■ TEKS PILIHAN
_ _ _ _
Sifat dari organologam pada umumnya yakni adanya atom karbon yang bersifat lebih elektronegatif dari kebanyakan logam yang dimilikinya. Beberapa kecenderungan jenis-jenis ikatan yang terbentuk dari senyawa organologam yaitu:
7
a. Senyawaan ionik dari logam elektropositif Pada umumnya senyawaan organo dari logam yang relatif sangat elektropositif bersifat ionik, tidak larut dalam pelarut organik, dan terhadap udara dan air sangat reaktif. Senyawa ini akan terbentuk jika radikal pada logam terikat pada logam dengan keelektropositifan yang sangat tinggi, contohnya logam pada alkali atau alkali tanah. Kereaktifan dan kestabilan senyawaan ionik ditentukan dari satu bagian yakni oleh kestabilan ion karbon. Delokalisasi elektron yang memperkuat kestabilan dari garam logam ion-ion karbon agar lebih stabil walaupun masih relatif reaktif. Contonya gugus dari senyawa organik dalam garam-garam seperti (C5H5)2Ca2+. b. Senyawaan yang memiliki ikatan –σ (sigma) Senyawaan dari organo dimana sisa organiknya yang terikat pada suatu atom logam dengan suatu ikatan dapat digolongkan sebagai ikatan kovalen (masih terdapat karakter-karakter ionik dari senyawaan ini) yang dibentuk oleh kebanyakan logam dengan keelektropositifan yang relatif lebih kecil dari golongan pertama diatas, yang dengan hubungan beberapa faktor berikut ini: 1. Kemungkinan penggunaan orbital d yang lebih tinggi, contohnya pada SiR4 yang tidak tampak dalam CR4. 2. Kemampuan donor dari aril atau alkil dengan pasangan elektron menyendiri. 3. Keasaman dari asam lewis sehubungan dengan kulit valensi yang tidak penuh contohnya pada BR2 atau koordinasi yang tidak jenuh seperti ZnR2.
_ _ _ _
■ DATA YANG DIBERIKAN

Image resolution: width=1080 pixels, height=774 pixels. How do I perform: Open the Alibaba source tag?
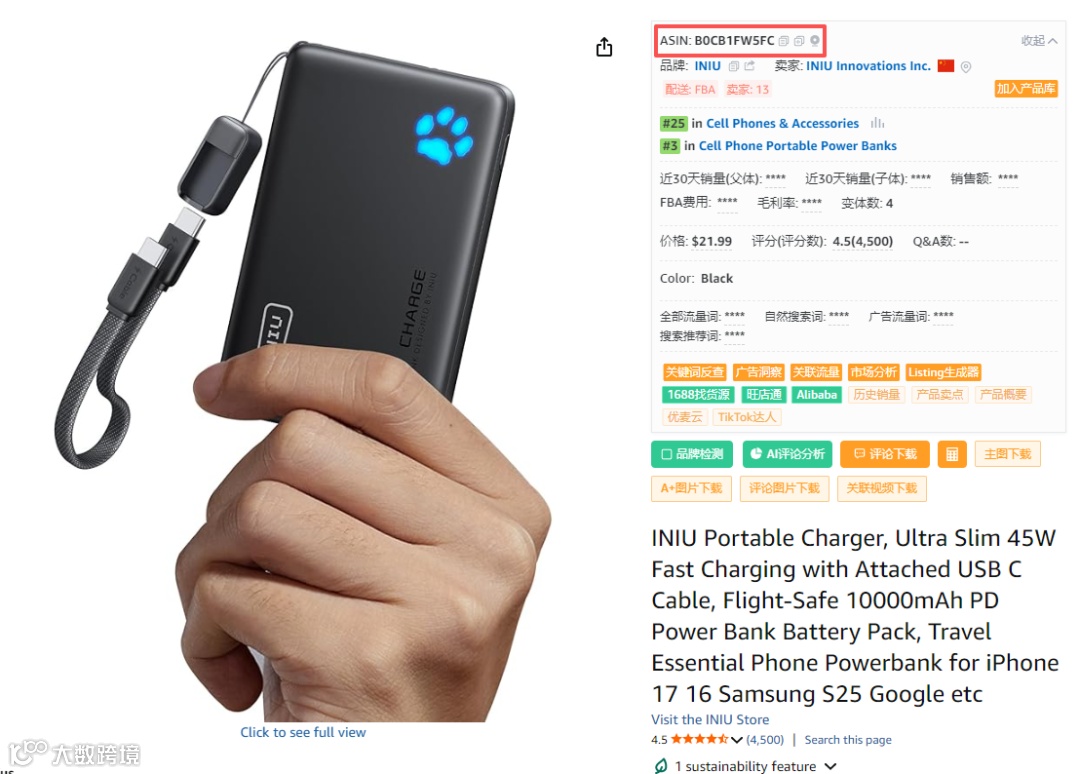(x=816, y=395)
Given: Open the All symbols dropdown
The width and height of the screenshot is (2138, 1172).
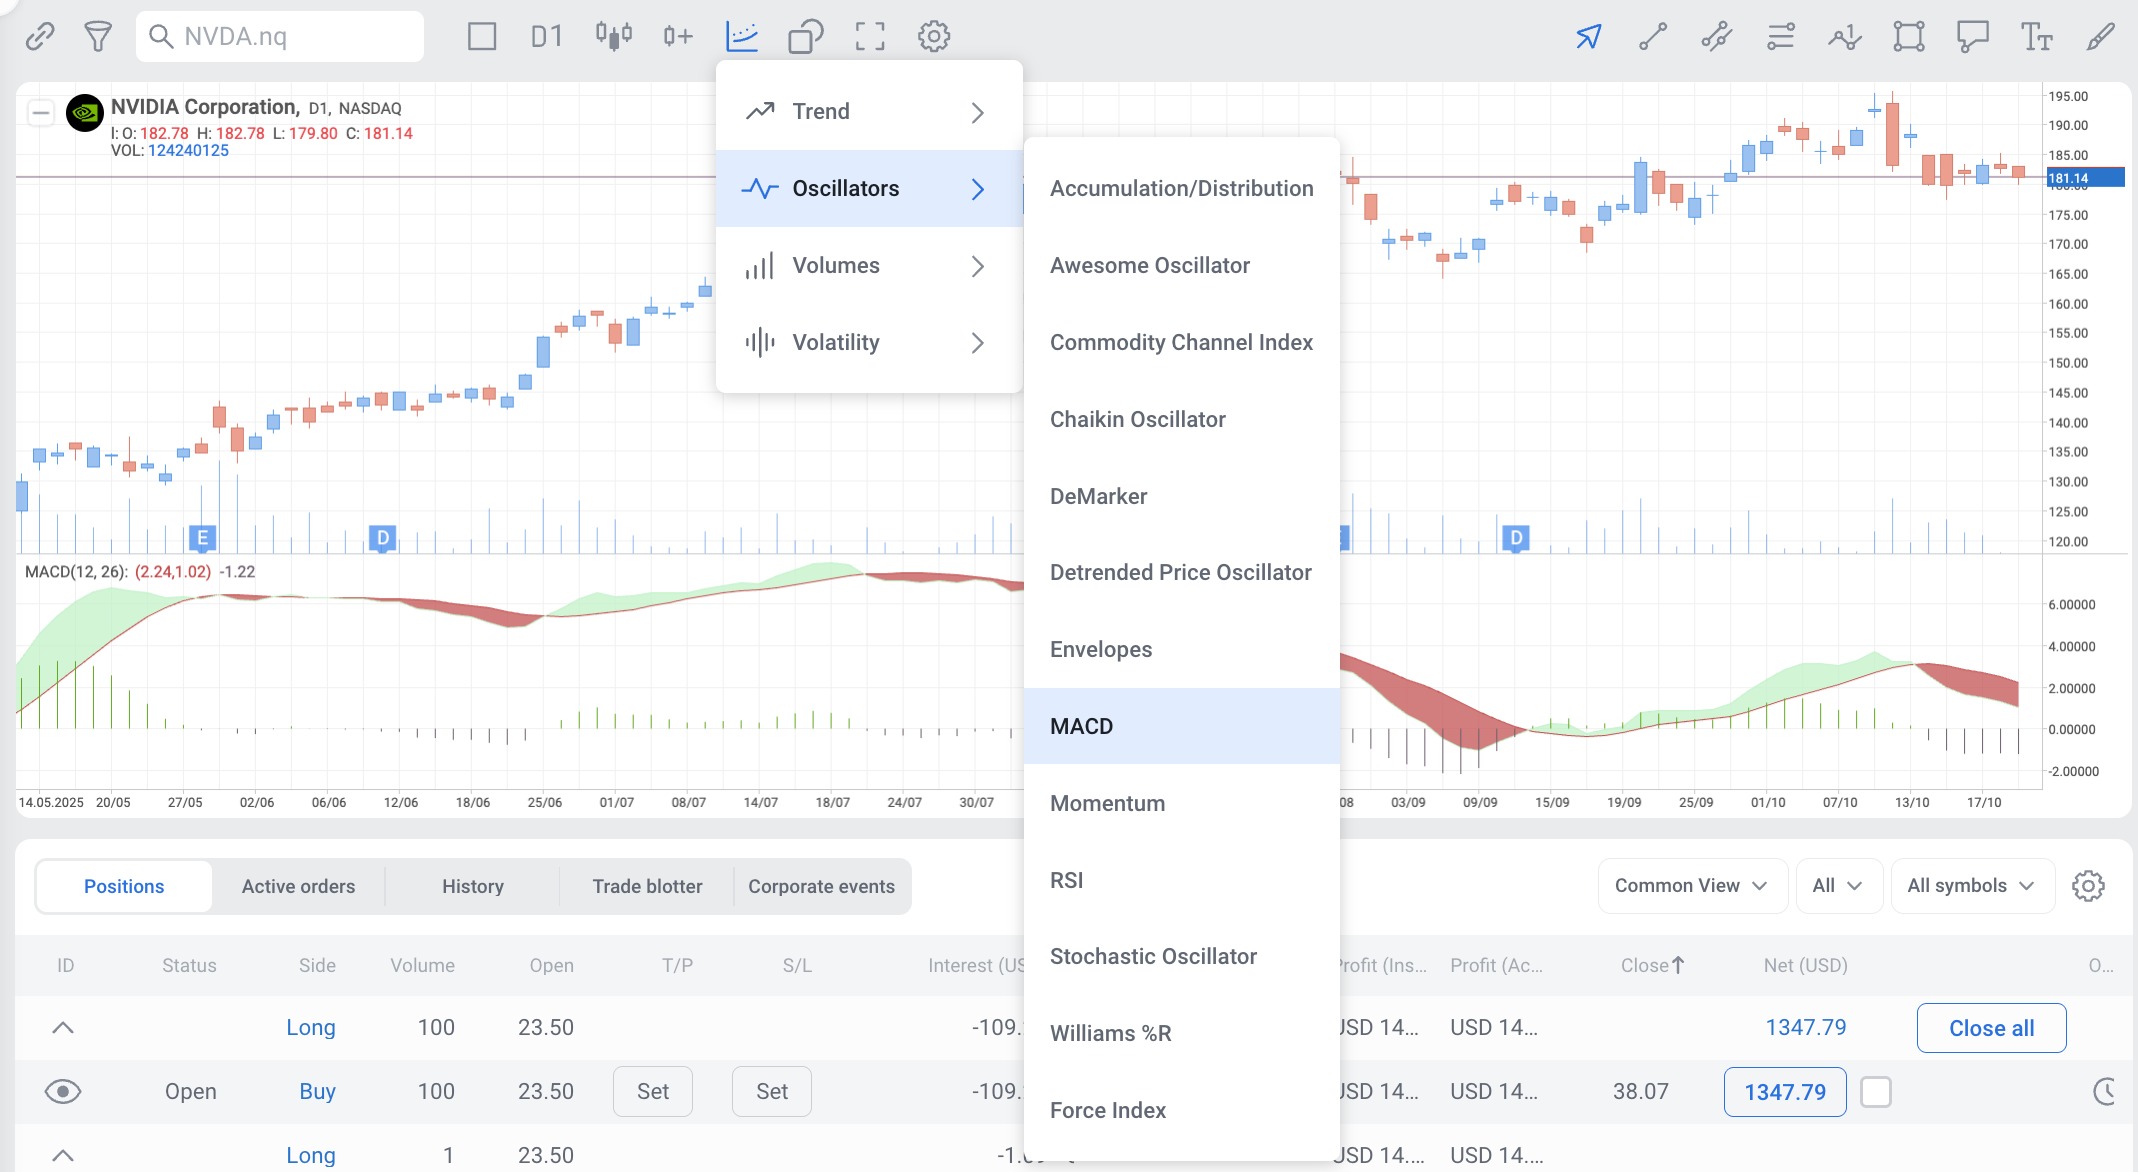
_ _ _ _
■ SOAL A
Ringkaslah paragraf teks organologam yang diawali dengan "a. Senyawaan ionik dari logam elektropositif" menjadi daftar poin yang tetap memuat fakta-fakta utamanya.
■ SOAL B
Lanjutkan teks tentang senyawa organologam mulai dari bagian sesudah kalimat terakhirnya.

■ JAWABAN A
- Senyawaan ionik terbentuk dari logam yang sangat elektropositif, misalnya logam alkali atau alkali tanah.
- Senyawaan ini umumnya bersifat ionik, tidak larut dalam pelarut organik, dan sangat reaktif terhadap udara dan air.
- Kereaktifan dan kestabilannya ditentukan oleh kestabilan ion karbon. Delokalisasi elektron memperkuat kestabilan, tetapi senyawa tetap relatif reaktif. Contohnya (C5H5)2Ca2+.
- Pada senyawaan berikatan σ (sigma), sisa organik terikat pada atom logam dengan ikatan yang tergolong kovalen, meskipun masih berkarakter ionik.
- Ikatan σ dibentuk oleh logam yang keelektropositifannya lebih kecil daripada golongan pertama.
- Faktor yang berkaitan dengan senyawaan berikatan σ:
  1. Kemungkinan penggunaan orbital d yang lebih tinggi, misalnya pada SiR4, yang tidak tampak pada CR4.
  2. Kemampuan donor aril atau alkil yang memiliki pasangan elektron menyendiri.
  3. Keasaman Lewis karena kulit valensi tidak penuh, misalnya pada BR2, atau karena koordinasi tidak jenuh, seperti pada ZnR2.

■ JAWABAN B
8
4. Pengaruh dari perbedaan keelektronegatifan dari ikatan ligam-karbon (M-C) atau ikatan karbon-karbon (C-C)
c. Senyawaan yang terikat nonklasik Banyak senyawaan organologam terdapat jenis ikatan logam pada karbon yang tidak dapat dijelaskan dalam bentuk pasangan elektron/kovalen atau ionik. Contohnya, dari golongan alkali yang terdiri dari Li, Be, dan Al yang memiliki gugus alkil berjembatan. Dalam hal ini, atom ada yang memiliki sifat kekurangan elektron contohnya pada atom boron pada B(CH3)3. Pada atom B termasuk golongan IIIA, yang memiliki 3 elektron valensi, sehingga cukup sulit untuk membentuk oktet pada konfigurasinya dalam senyawaan. Pada atom B ada kecenderungan untuk memanfaatkan orbital-orbital kosong yakni dengan menggabungkannya pada gugus suatu senyawa yang memiliki kelebihan pasangan elektron yang menyendiri senyawa ini dibagi menjadi dua golongan: 1. Senyawa organologam yang terbentuk diantara logam-logam transisi dengan alkuna, alkena, benzen, dan senyawa organik yang bersifat tak jenuh lainnya. 2. Senyawa organologam yang terdapat gugus-gugus alkil berjembatan. (Cotton dan Wilkinson,1989).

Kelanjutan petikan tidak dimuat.